PasAk Phono-Selbstbau

Phono-Selbstbau

Ich darf versichern, so etwas ist die ganz hohe Kunst im Verstärker-Selbstbau. Was man problemlos bei Leistungsverstärkern machen kann, kann man beim Phono-Selbstbau vergessen. Ich meine damit die Masseverdrahtung und hier die Sache mit der „dicken» Kupferader (min. 0,75’er mm, besser 1mm2), die als „Masseschiene» genutzt wird. Platine? Vergessen Sie’s. Freiverdrahtung ist angesagt. Oder im Trend-Jargon: „Handcrafted Point-to-Point».

Massen-haft

Phono-Verstärkerchen sind hypersensibel. Je höher die wenigen Millivolt des Tonabnehmers verstärkt werden sollen, desto höher die Gefahr, sich ein „Brummen» einzufangen.

Über Brumm habe ich mich vorab ausgelassen. Auch über meine Nachlässigkeit.

Die Masse (-Schiene) sollte auch kanalgetrennt zu erfolgen. Das geht eigentlich gar nicht anders.

Die „Old-Style» Masseverkabelung ist hier, gerade für „Anfänger», äusserst tückisch. Ich kenne übrigens Keinen, der die Vorteile, die eine dicken Kupferader mit sich bringt, vollständig verschmäht…

Dass man beim Testen und Messen den Verstärker-Eingang auf Masse legt, sollte selbstverständlich sein, oder?

Netz-Teiliges

Wir sind in der Röhrentechnik. Und Röhrentechnik lebt von einfachen Dingen. Vergessen Sie das neumodische Teufelzeugs wie elektronische Spannungsstabilisatoren. Ähem. Naja. Fast.

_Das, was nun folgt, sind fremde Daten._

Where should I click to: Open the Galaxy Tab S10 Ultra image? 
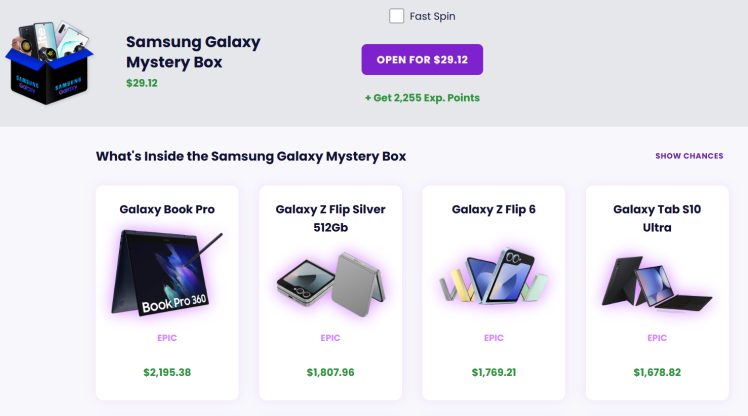(657, 280)
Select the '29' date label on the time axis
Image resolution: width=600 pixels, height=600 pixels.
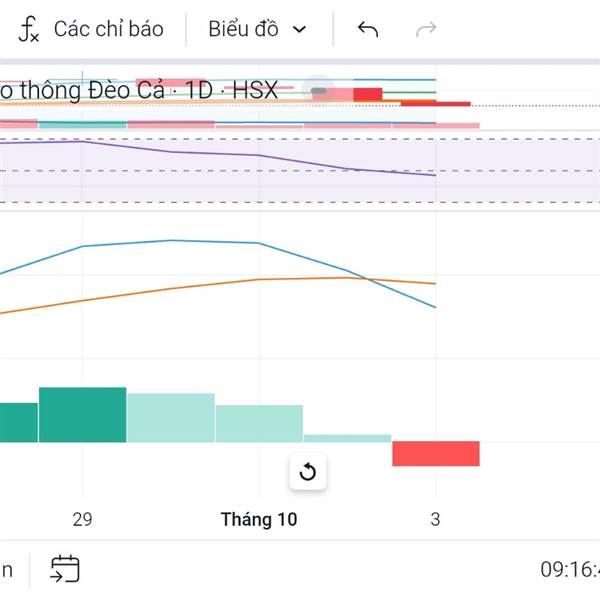[x=82, y=520]
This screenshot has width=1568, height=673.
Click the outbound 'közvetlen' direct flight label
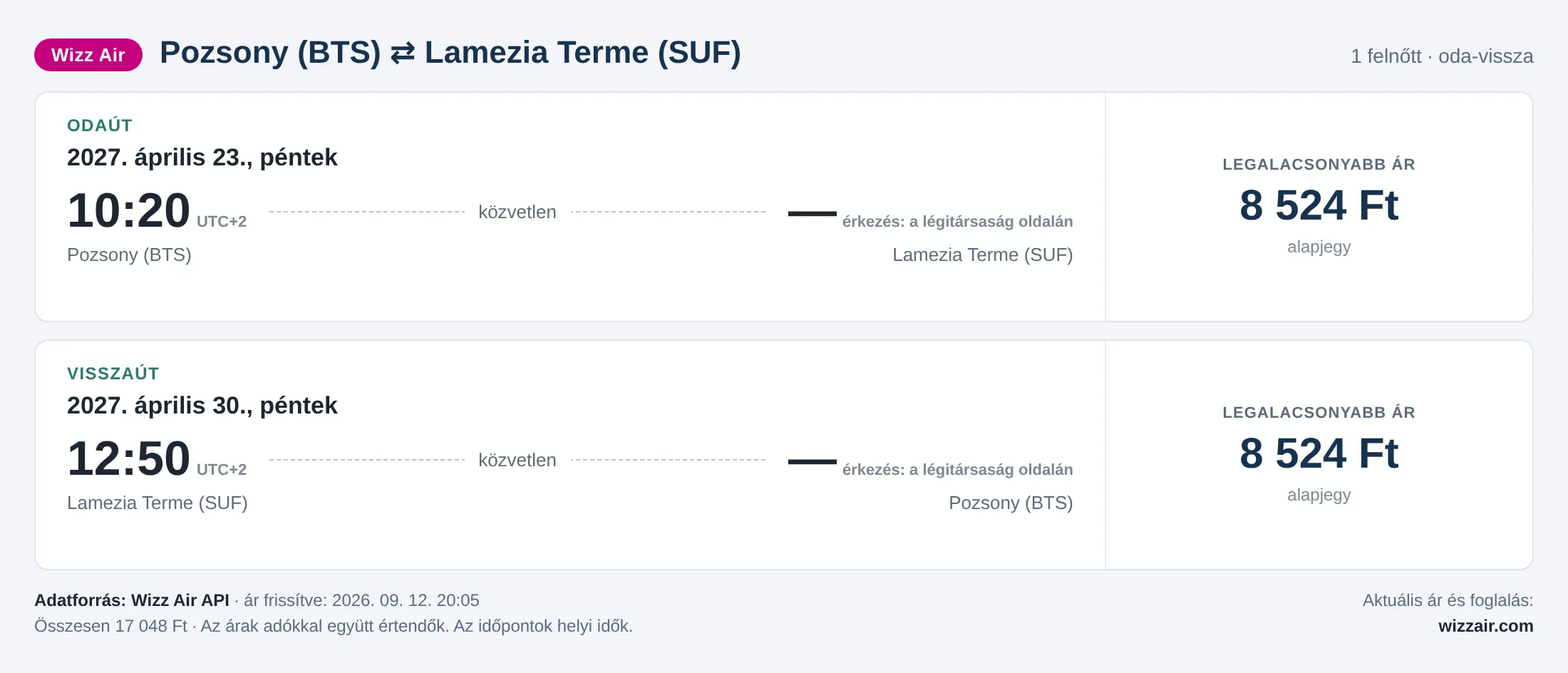tap(517, 212)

Für die Versorgungsspannung gilt: Gleichrichter, Ladekapazität, Drossel und Siebkapazität. Das reicht.

Diesmal muss die Drossel doch ein „bisschen» mehr Henry aufweisen, als sonst üblich. Und zumindest die Siebkapazität darf ruhig „etwas» grösser ausfallen. Gerade im Phono-Bereich muss die Betriebsspannung ja „sauber» sein.

Also, so ganz versagt man sich nicht den Segnungen der modernen Halbleitertechnik. Röhrengleichrichter sind diesmal mehr was für’s Auge. Also Silizium-Brückengleichrichter und eine relativ dicke Ladekapazität. Um die Sache möglichst kompakt zu halten, kommt ein Gyrator als „Drossel-Imitator» hinzu. Bei den hier vorherrschenden Strömen ist das keine grosse Sache. Bei der Henry-Gaukelei nicht übertreiben, etwa 20, 30 Pseudo-Henry reichen vollkommen aus. Danach noch 100µF Siebkapazität und fertig ist die Laube.

Auch die Heizspannung muss „clean» sein. Bei stromgeheizten P-Röhren ist eine Konstantstromquelle mit LM317 fast schon Pflicht. Übrigens, solange die spannungsheizten Röhren (also die 6,3V- oder 12,6V Röhren) den gleichen Strom ziehen (300mA oder 150mA) spricht nichts dagegen, diese ebenfalls an einen LM317 zu klemmen. So ähnlich hat man das früher auch gemacht.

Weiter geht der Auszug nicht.